Aujourd’hui, la multitude des canaux de diffusion complique l’effort de marketing de l’artiste et de sa nouvelle chanson. Plusieurs promotions d’album se font dans le cadre de festivals de musique.
Je me souviens de la première présence sur scène à vie au Québec de Rihanna au Festival des Montgolfières de St-Jean-sur-Richelieu, et tout récemment la promotion du nouvel album des Red Hot Chili Pepper au Festival d’Été de Québec. C’est comme faire goûter une nouvelle bière à des amateurs de bières dans un festival de bières. Le consommateur est déjà qualifié. Pour la musique, la diffusion semble être plus efficace dans les festivals de musique, incluant la vague des reportages du lendemain sur tous les canaux de diffusion.
Article intéressant, mais fort maladroit, mal renseigné et peu objectif.
Je travaille dans ce milieu depuis plus de vingt ans et vous en rabaissez ses artisans.
Jean Leloup, roi du marketing et business man, vraiment???
Pourriez-vous être un peu plus explicite ? Vos propos manquent de contenu…
Je travail aussi dans le milieu de la musique et je suis plutôt d’accord avec le commentaire de Stein Guitton. L’article est tellement mal informé que la liste des informations à corrigée serait plus longue que l’article lui-même…
Je ne suis pas du milieu artistique et vous avez le droit d’aimez les chiffres. Cependant votre discours est celui d’un gestionnaire qui présente la situation d’une compagnie avec des objectifs à atteindre pour obtenir une meilleur rendement.

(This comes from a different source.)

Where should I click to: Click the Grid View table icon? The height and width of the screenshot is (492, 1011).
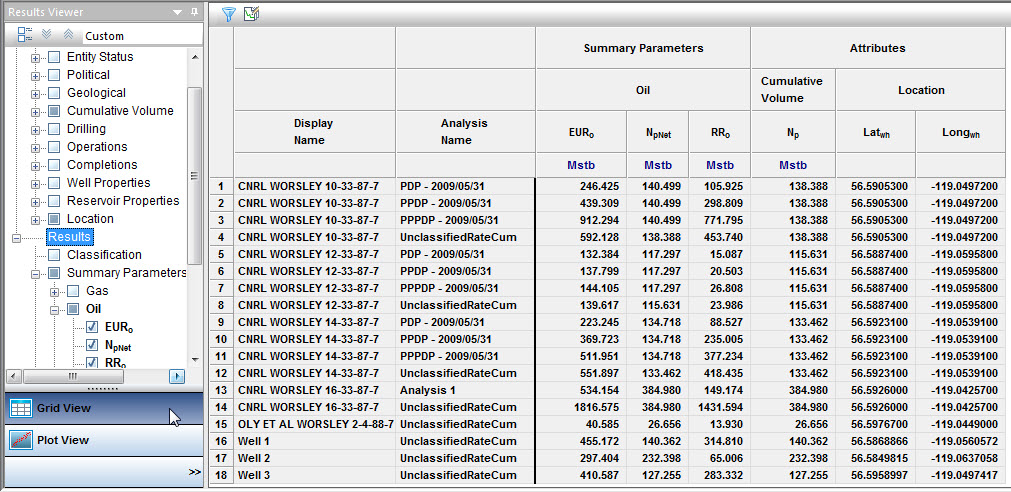click(20, 408)
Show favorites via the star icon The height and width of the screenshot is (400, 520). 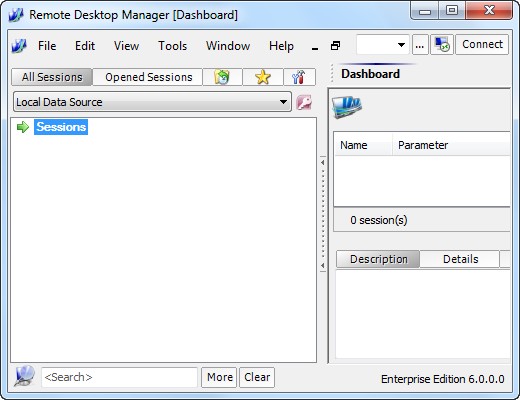pos(263,77)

Vous pensez vraiment que l’on consomme de la culture de cette façon ? Vraiment ?
J’ai comme l’impression que vous avez maladroitement lu l’article!
«un redoutable stratège de la commercialisation» qui a su «manier les médias, le public et l’industrie avec doigté. Leloup est un entrepreneur, un vrai.» Lol.
Y’en a un ici qui ne connait pas Jean Leloup. N’importe quoi !
Si la culture pouvait se nationaliser, ça réglerait un paquet de problèmes.
Une famille de 4 de nos jours doit jongler avec toutes les offres disponibles, cultures et entertainment. Nous aimerions en consommer davantage. Le problème c’est que nous ne recevons pas de billets gratuits ou d’invitations aux premières. Nous devons les payer.
La culture est devenu comme tout le reste. Trop souvent trop cher pour ce que ça vaut vraiment!
En passant, le show accoustique de Leloup cet hiver étaient très décevant et ne valait vraiment pas le prix demandé. De même que pour celui de Moffat, endormant. Merci à Ariane et Jean, on ne me pognera plus à payer pour de la bullshit culture. Vive Kodi.
Il y a bien longtemps que les musées non soutenus financièrement par l’état ont compris cela. Pas le choix, tu rentabilises le musée ou tu crèves.
L’état l’a compris, et voilà qu’on demandent maintenant aux musées de sciences de s’autofinancer, parce que la science ne fait plus partie des champs de compétence du Ministère de la Culture (en parti du moins car certains musées eux, sans qu’on comprennent pourquoi, conserveront leur financement).
Donc, citoyen du Québec, sachez que bientôt, vous ne pourrez plus visiter de musées scientifique à moins de trouver le moyen de les autofinancer.
Constats très pertinents… J’aimerais seulement ajouter que ce n’est pas seulement l’ampleur des budgets alloués à la commercialisation qui font croître les revenus autonomes, mais la régularité d’exécution que celui-ci permet. Trop d’organismes « bénéficies » de politiques de financement qui n’ont le même effet que les coups d’épée dans l’eau.
La culture est nécessaire et doit être démocratisée. Le grand problème c’est qu’elle est lentement transformée en produit de luxe; acheter en ligne prend une carte de crédit et beaucoup des items culturels sont hors prix. Et ne parlons pas de la prostitution qui doit avoir lieu pour que l’artiste se distingue; on parle chanter en anglais ou écrire une enième version d’un thème qui a le vent dans les voiles au lieu d’y aller avec une idée originale. Finalement la culture est vue comme un passe-temps sans intérêt (jusqu’à ce que vous passiez à la télé!); le nombre de fois où j’ai annoncé que j’étais poète, pour me faire répondre « oui mais votre vrai emploi là » …
C’est quoi le rapport du yogourt? Ah oui Falardeau…aucun rapport lol.